NVIDIA is seeking a Capacity Operations Manager to coordinate the development and improvement of High Performance Computing (HPC) clusters, focusing on GPU capacity and compute resources across cloud platforms. The role involves designing and managing data models, reporting platforms, and automation solutions to support governance and strategic capacity decisions. Key responsibilities include assessing requirements, identifying performance bottlenecks, driving infrastructure resource efficiency, and developing tools for cloud infrastructure and analytics, potentially using AI techniques.

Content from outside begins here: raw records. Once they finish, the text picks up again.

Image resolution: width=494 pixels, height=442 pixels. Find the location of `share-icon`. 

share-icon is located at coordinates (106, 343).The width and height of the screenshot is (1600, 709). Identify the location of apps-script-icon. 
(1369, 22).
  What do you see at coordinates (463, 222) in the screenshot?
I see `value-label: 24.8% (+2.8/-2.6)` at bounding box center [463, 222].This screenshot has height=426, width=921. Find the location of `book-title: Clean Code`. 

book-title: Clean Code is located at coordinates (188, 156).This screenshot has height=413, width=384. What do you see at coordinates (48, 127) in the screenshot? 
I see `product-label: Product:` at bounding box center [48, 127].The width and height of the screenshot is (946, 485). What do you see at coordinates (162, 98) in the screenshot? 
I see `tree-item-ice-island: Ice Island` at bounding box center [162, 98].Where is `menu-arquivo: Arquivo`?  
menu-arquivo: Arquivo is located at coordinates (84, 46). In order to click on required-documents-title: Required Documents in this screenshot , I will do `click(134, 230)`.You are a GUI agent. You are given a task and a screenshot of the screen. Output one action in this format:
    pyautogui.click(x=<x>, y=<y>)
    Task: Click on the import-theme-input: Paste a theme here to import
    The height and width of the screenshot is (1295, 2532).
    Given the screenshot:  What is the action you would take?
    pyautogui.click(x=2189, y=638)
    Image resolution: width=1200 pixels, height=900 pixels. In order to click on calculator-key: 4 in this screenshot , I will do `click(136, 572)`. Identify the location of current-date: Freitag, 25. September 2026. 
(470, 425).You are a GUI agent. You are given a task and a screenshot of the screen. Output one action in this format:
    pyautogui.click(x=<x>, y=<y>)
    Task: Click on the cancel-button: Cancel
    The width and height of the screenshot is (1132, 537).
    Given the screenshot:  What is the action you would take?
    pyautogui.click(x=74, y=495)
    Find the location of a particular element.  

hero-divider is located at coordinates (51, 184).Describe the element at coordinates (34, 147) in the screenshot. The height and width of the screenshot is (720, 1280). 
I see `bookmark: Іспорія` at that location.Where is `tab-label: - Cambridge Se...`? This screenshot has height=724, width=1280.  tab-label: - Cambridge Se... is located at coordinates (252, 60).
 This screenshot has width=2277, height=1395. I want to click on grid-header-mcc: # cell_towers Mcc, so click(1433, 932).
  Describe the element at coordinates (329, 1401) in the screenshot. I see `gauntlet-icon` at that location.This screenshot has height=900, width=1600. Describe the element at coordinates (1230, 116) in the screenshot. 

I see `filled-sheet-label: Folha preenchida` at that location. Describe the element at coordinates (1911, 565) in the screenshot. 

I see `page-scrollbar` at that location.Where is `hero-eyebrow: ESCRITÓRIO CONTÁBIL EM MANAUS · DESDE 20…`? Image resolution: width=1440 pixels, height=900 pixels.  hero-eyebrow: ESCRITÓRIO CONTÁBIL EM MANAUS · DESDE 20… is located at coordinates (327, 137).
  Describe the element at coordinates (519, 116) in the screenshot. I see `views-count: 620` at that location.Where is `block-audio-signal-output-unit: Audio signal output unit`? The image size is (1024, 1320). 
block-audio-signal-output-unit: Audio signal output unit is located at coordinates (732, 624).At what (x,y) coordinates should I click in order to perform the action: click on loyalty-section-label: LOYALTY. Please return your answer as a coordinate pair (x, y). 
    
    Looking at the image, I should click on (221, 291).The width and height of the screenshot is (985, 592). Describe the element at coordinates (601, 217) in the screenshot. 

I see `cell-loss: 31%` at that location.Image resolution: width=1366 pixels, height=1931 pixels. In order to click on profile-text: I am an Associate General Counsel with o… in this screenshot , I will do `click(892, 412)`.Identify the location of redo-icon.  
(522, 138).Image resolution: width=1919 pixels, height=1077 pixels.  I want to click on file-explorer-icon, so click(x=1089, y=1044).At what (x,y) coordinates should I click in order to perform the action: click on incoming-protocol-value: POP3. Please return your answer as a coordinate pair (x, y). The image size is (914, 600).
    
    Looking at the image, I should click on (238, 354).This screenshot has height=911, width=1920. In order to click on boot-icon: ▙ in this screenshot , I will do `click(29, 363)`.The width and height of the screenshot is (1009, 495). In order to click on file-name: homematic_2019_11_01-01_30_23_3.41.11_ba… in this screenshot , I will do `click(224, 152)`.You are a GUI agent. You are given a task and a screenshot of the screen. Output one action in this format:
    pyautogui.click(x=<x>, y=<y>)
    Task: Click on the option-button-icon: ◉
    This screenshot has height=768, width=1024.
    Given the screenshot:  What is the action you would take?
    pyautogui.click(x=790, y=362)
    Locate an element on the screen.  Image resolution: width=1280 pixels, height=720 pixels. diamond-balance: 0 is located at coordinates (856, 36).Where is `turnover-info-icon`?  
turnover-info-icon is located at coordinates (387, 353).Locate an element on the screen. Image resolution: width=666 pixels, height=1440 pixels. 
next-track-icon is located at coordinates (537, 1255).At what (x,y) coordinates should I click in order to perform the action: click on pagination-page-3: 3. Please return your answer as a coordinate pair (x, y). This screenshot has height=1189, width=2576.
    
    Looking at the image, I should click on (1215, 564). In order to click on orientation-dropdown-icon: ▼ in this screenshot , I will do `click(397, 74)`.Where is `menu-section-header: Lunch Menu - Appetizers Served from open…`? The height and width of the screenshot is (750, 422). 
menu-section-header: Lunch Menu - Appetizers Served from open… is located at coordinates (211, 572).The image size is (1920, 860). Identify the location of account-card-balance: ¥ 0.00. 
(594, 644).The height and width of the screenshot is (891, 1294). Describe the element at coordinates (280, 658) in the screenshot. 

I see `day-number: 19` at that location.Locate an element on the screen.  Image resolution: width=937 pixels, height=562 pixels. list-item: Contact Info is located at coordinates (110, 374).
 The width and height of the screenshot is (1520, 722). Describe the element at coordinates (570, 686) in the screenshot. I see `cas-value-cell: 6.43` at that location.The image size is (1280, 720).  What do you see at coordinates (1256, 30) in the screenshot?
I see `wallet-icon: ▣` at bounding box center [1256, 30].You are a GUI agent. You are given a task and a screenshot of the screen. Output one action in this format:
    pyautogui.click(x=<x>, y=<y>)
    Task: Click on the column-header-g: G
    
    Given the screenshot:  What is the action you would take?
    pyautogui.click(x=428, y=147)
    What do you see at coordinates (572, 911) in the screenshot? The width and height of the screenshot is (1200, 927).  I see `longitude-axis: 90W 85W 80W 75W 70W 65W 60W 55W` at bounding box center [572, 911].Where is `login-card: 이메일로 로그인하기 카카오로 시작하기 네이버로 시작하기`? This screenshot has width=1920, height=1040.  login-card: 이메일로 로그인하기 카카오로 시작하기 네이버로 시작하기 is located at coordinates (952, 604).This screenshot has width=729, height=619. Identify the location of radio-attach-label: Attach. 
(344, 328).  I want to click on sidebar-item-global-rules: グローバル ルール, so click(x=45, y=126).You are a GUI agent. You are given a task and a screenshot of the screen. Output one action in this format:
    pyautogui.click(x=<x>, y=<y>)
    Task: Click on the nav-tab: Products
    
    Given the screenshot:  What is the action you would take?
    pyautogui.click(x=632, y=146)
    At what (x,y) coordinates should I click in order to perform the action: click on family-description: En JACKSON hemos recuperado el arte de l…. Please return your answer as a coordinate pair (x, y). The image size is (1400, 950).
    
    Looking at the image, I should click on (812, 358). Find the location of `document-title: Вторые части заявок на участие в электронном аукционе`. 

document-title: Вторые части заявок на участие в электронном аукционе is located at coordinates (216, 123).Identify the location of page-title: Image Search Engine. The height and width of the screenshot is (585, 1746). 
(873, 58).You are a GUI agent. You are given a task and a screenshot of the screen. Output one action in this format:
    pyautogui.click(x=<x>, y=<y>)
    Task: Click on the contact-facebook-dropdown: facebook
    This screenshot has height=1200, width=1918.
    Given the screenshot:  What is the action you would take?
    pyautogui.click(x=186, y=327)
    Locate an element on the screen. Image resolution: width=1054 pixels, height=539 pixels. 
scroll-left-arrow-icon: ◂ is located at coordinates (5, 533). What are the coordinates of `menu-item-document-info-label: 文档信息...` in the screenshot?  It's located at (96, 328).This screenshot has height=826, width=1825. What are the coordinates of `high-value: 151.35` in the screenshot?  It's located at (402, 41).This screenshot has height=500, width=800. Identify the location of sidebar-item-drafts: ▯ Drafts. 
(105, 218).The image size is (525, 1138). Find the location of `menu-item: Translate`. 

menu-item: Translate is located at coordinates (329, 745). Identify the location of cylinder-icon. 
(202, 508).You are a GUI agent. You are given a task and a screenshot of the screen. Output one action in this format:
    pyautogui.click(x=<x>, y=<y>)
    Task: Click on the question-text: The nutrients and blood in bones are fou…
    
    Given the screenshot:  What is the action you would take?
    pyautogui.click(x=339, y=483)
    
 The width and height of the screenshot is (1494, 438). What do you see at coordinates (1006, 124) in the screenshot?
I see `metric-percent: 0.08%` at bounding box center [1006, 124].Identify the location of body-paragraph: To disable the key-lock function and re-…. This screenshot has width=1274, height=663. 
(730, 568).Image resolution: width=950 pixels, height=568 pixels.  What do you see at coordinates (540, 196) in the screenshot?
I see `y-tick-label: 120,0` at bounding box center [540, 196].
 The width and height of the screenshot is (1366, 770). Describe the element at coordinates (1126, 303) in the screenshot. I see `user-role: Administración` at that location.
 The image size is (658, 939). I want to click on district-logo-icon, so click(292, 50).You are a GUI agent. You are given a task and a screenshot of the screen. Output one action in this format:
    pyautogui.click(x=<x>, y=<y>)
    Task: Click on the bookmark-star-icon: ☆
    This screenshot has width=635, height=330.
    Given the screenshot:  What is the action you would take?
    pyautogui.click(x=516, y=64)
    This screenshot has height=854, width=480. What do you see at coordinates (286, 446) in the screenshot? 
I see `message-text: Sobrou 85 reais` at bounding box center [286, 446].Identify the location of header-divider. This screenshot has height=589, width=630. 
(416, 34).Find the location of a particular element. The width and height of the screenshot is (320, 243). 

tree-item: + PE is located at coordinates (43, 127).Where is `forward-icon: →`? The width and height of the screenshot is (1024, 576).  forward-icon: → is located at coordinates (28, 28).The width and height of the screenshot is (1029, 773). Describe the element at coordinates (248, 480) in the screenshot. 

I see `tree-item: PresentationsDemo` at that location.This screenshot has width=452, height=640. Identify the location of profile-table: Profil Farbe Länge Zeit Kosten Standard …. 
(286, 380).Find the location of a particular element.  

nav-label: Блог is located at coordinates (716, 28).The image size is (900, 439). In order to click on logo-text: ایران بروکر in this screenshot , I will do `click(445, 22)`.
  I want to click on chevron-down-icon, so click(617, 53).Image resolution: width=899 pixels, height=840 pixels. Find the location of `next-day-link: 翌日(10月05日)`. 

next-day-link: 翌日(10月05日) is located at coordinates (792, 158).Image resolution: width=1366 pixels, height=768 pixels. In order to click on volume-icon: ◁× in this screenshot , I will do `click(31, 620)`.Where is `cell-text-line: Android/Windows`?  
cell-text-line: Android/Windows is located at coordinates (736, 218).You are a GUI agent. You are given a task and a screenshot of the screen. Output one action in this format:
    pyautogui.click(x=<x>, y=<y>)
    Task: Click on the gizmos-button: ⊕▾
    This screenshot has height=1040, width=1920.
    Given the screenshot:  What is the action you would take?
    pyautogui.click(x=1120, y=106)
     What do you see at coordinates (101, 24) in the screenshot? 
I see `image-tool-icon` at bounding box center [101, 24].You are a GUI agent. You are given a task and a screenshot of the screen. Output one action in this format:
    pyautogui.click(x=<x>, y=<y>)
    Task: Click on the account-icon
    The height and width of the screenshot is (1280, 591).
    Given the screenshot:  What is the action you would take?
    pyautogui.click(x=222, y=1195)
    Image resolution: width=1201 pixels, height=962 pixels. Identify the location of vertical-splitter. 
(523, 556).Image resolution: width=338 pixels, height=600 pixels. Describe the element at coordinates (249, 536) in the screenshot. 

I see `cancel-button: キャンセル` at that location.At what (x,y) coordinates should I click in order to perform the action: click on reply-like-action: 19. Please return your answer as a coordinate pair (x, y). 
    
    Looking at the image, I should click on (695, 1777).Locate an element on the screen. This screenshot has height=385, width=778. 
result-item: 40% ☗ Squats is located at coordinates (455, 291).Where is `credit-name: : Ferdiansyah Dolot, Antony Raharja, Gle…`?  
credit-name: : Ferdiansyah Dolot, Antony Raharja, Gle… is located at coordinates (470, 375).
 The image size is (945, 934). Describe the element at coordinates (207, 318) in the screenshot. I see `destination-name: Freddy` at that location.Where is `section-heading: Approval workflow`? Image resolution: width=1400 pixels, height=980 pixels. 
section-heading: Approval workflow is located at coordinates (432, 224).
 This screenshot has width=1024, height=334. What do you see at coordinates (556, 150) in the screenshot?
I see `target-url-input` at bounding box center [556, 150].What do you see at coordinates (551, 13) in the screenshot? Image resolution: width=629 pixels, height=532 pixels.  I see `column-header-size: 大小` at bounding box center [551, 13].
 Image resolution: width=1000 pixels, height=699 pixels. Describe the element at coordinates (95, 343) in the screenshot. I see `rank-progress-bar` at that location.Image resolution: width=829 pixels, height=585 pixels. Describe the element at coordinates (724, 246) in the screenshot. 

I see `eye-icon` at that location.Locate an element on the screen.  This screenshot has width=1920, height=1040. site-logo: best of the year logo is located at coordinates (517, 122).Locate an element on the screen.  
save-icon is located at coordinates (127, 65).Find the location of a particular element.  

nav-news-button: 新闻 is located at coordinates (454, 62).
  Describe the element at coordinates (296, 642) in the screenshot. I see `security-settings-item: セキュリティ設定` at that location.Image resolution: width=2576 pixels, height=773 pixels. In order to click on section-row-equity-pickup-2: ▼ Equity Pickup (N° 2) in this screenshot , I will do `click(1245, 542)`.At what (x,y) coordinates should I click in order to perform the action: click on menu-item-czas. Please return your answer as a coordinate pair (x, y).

The role requires collaboration with engineering, finance, and product teams to align capacity management with company goals and ensure customer satisfaction.

What you'd actually do

  1. Coordinate the development of High Performance Computing (HPC) clusters, collaborating closely with internal and external engineering teams.
  2. Direct and improve GPU capacity and additional compute resources across diverse cloud service platforms to satisfy rising needs and secure efficient deployment.
  3. Design, improve, and manage data models, reporting platforms, data automation solutions, dashboards, and performance measures that back NVIDIA Infrastructure governance programs and strategic capacity decisions.
  4. Assess the technical and business requirements for GPU capacity and other compute resources from different internal and external groups.
  5. Identify performance bottlenecks in day-to-day usage of compute resources and collaborate with relevant infrastructure teams to resolve them.

Skills

Required

  • Bachelor's or Master's degree in Computer Science, Software Engineering, or a related field, or equivalent experience.
  • 8+ years of overall experience in cloud computing, specifically in managing or using GPU capacity for high performance computing.
  • Strong technical proficiency in cloud architecture, development and deployment, and managing large data sets.
  • Experience with command line interfaces and shell scripting languages.
  • Comprehensive knowledge of cloud service models (IaaS, PaaS, SaaS) and cloud infrastructure technologies.
  • Practical experience with Cloud Service Providers including AWS, Azure, GCP, and OCI is essential.
  • Demonstrated experience in bringing to bear AI tools and techniques to extract useful signals and insights from data, specifically to improve resource usage and automation.
  • Deep knowledge and active use of statistical modeling and machine learning approaches for boosting operational efficiency and supporting strategic capacity decisions.
  • Understanding of analytics, statistical modeling, and machine learning methodologies.
  • Strong communication and relationship-building skills, with the ability to work well across different departments and contribute to strategic decisions.
  • Self-starter, self-motivated, focused, and self-sufficient, with a willingness to learn new challenges and adapt quickly in a dynamic environment.
  • Ability to operate effectively amidst uncertainty and rapidly changing business conditions, with an agile approach and a commitment to ongoing improvement.

Nice to have

  • A proven record of large-scale computing operations and planning is a plus.

What the JD emphasized

  • Proven record of large-scale computing operations and planning is a plus
  • Demonstrated experience in bringing to bear AI tools and techniques to extract useful signals and insights from data, specifically to improve resource usage and automation.
  • Deep knowledge and active use of statistical modeling and machine learning approaches for boosting operational efficiency and supporting strategic capacity decisions.